The crown jewel here is episode 4, a bottle episode on Rishi. He is someone on the trading floor that has always been present, but almost as comedic relief, as you hear him in the background yelling the most obscene things you have ever heard. This episode is basically Uncut Gems, you watch him drown in addiction but somehow always manage to show up back at work and get his fix there as well. There is a scene in here where he is at a urinal peeing, holding his crying baby, wiping the coke off his nose, watching OnlyFans on his phone, and then wiping the blood that drips out of his nose off his baby's head. Degeneracy you can't believe. Its an absolute spectacle, a major achievement for this show, and it completely opens up the rest of the season. I couldn't believe how well it was done, and how a minor character could step in and carry this masterpiece. His season ends with a gut punch I never saw coming, and kind of wraps up the show for me in a way. In this financial world where they act like kings but the average person is never considered, we see real and serious consequences for the people in their orbits, and it is devastating. Reminded me a lot of Succession's Season 1 finale, where the idiotic choices of Kendall result in actual tragedy, and the fallout drives the rest of the show.

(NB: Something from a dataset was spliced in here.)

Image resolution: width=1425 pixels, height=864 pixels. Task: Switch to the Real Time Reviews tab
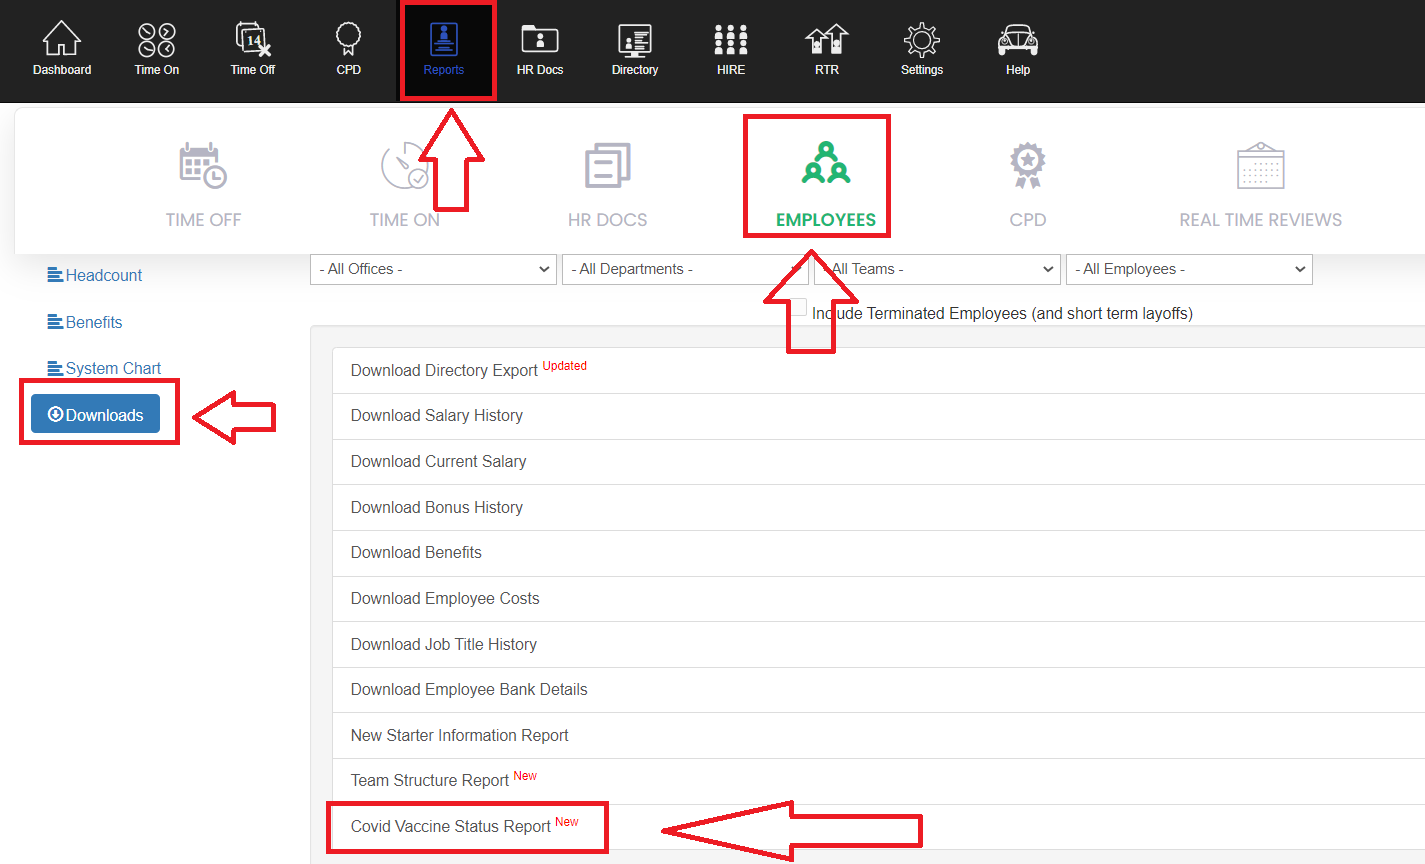pyautogui.click(x=1260, y=186)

Through it all, Rob is the MVP for me, my Jaime Lannister. He is so unlikeable, so unmoored, but by Season 2 you want the world for him. In Season 3 its like his eyes are opened, he sees the evil of the world around him and is trying to escape it. But he is so lost, so alone, so helplessly in love with Yasmin, it is heartbreaking to watch. His final moments of the season are tragic but cathartic, the way I feel for him would have been impossible to believe in Season 1. Hard to talk about him without Yasmin as well, who I think is the most interesting character. She gets so many moments raging against this sexist institution, but at the end of the day she's a spoiled brat who can't live without her luxuries. Her final moments are also heart breaking, and shocking, as you get a better sense of the trauma she has been through, but also the callousness of her heart. She's like Shiv in Succession, if Shiv slept with everyone she met to feel powerful.

Finally, its worth mentioning the showrunners, Mickey Down and Konrad Kay. These guys are in their mid 30s! Apparently they started their professional lives in finance, and then instantly ran away from it, seeing the evil in it and what it does to the people involved in it at this level. The authenticity of this world in unmistakable, they are really giving you a glimpse behind the curtain of a world that is glamourized but creates monsters. It's easy to be drawn to this industry that seemingly controls the world, and I love how they can show you these monsters without judgement or having to explicitly tell you, oh don't forget this is actually bad. Their writing is getting funnier with each episode, but the intricacy of the plot has been there from the start. Can't wait to see where the show goes now that this main arc has ended, since it could literally go anywhere. Like I said, they burn through plot in a way I have never seen, so episode to episode you are always delighted with what happens.

I would say this is a perfect show, but the language and sex and drug usage is basically unmatched in anything I have seen. It slows down in Season 2 and then 3 as the story and themes gain depth (similar to something like Game of Thrones), but they do not shy away from the liberties HBO gives its creators. Not for the faint of heart, but a tremendously rewarding watch, as sharp and as smart and as stylish as anything I have seen.